**YOUR OBJECTIVE**
Reproduce every item below word for word, leaving out the pictures.

.....

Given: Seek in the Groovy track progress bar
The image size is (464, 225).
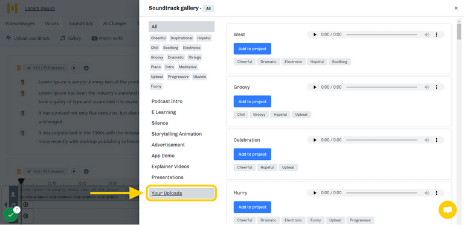Looking at the screenshot, I should tap(381, 87).
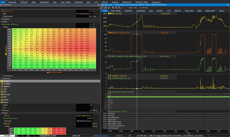This screenshot has width=230, height=137.
Task: Collapse the Volumetric efficiency section
Action: click(x=2, y=24)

.....

**WORKED ANSWER**
Given: Seek in the Groovy track progress bar
The image size is (464, 225).
Looking at the screenshot, I should tap(381, 87).
This screenshot has width=230, height=137.
Task: Collapse the Volumetric efficiency section
Action: click(x=2, y=24)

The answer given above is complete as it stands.